Boosting the acetone sensing of SnS nanoflakes by spin Mn substitution: a novel adsorption-desorption perspective†

Two-dimensional ultrathin tin monosulfide (SnS) nanoflakes have shown promise for gas-sensing applications thanks to their excellent lattice elasticity and superior anti-oxidation beyond black phosphorus. However when operating at room temperature (RT), both their gas-sensing response and detection limit are extremely subject to their low surface adsorption activity. In this work, the Mn atom with a local magnetic moment was selected to dope into the SnS lattice to boost the surface adsorption activation by introducing magnetic dipole inducement. The Mn-substituted SnS (Mn-SnS) showed unique hierarchical nanoflowers featuring nanoflake-assembled deep pores. On the grounds of this distinctive architecture and the doping-promotion effect, a fabricated Mn-SnS sensor exhibited a 3.35 times enhancement in response to 25 ppm acetone and much faster recovery characteristic in comparison to pure SnS, with a low detection limit of 500 ppb at RT. Based on adsorption fitting with the Langmuir isothermal model and calculations of the Gibbs free energy and electronic structure, the sensitive capability of Mn-SnS toward rarefied acetone and the enhanced response performances were demonstrated to originate from the physico-chemical synchronous adsorption of monolayer acetone molecules, as well as from the strong p-d orbital hybridization between the adsorbed acetone and Mn atom.

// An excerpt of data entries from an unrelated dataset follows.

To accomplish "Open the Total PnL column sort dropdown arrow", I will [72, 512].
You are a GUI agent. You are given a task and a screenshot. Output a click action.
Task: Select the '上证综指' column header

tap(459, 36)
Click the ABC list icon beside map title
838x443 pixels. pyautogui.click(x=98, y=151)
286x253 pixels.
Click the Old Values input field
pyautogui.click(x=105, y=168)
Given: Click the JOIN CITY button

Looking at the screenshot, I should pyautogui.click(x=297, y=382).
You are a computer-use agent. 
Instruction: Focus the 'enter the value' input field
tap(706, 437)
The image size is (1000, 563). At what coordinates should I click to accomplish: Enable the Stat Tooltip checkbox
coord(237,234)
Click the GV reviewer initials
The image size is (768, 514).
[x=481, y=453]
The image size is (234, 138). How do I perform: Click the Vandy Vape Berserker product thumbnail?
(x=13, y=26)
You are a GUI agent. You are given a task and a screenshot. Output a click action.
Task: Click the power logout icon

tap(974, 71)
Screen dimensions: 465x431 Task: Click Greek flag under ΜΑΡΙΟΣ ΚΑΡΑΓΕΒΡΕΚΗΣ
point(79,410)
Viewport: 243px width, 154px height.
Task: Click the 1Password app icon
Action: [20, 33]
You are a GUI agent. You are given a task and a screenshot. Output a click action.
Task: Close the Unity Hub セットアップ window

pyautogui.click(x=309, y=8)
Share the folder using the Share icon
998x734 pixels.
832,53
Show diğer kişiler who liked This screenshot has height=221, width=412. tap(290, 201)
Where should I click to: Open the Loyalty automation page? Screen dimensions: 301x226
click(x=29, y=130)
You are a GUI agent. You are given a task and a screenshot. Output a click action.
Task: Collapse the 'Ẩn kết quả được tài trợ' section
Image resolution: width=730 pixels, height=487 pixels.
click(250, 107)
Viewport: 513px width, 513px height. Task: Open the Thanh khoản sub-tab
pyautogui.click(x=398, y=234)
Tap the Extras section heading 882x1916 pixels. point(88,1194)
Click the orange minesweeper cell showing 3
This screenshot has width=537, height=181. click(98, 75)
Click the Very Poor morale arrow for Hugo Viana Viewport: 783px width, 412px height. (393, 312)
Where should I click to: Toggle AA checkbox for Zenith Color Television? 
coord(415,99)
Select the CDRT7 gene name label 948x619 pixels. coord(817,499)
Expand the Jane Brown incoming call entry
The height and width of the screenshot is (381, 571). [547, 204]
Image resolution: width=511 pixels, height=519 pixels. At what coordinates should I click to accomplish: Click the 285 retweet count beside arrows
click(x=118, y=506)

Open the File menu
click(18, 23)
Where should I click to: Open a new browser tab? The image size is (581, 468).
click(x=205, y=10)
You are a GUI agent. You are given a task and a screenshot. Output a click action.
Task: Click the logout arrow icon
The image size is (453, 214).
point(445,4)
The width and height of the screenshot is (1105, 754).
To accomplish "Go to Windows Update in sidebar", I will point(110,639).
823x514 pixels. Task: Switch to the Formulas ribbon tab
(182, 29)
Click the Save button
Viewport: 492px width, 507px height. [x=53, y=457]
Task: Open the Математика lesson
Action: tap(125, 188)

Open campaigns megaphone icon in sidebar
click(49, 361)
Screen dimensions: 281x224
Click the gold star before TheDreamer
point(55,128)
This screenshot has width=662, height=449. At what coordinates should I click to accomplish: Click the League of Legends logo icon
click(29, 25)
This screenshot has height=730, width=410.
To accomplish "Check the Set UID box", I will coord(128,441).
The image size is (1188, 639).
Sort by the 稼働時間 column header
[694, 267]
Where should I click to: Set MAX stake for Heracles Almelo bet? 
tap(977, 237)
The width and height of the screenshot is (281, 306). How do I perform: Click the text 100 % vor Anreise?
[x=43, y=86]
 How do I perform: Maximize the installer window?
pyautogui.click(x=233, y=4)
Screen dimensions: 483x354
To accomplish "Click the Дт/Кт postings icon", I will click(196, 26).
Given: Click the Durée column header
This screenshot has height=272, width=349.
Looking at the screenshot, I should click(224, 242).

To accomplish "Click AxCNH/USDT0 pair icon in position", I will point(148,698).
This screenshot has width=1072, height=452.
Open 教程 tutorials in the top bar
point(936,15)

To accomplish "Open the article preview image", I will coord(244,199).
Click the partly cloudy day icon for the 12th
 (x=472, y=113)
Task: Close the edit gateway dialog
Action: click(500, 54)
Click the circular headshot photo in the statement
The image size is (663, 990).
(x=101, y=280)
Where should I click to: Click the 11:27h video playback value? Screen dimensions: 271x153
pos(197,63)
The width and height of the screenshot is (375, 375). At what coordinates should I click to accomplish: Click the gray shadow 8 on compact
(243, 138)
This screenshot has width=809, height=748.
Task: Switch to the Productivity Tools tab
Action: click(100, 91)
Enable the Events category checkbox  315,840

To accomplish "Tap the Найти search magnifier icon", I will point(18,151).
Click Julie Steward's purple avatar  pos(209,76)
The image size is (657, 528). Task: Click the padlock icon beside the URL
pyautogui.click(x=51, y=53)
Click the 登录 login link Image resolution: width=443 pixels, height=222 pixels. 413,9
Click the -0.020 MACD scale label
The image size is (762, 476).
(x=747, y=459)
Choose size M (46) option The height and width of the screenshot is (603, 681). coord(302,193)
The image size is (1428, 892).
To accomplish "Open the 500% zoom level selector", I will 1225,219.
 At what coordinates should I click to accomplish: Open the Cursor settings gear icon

Further, the rapid desorption characteristic of the acetone molecule on the Mn-SnS surface is the first-ever presumed based on DFT calculations and fitting equations by proposing a springback effect of the Mn atom in the Mn-SnS monolayer.

Automated summary

In this study, two-dimensional ultrathin tin monosulfide nanoflakes were doped with Mn atoms to enhance their surface adsorption activity for gas-sensing applications. The Mn-substituted SnS showed hierarchical nanoflower structures and exhibited significantly improved response and detection limit for acetone gas at room temperature. The enhanced performance was attributed to physico-chemical synchronous adsorption of monolayer acetone molecules and strong orbital hybridization between the adsorbed acetone and Mn atom.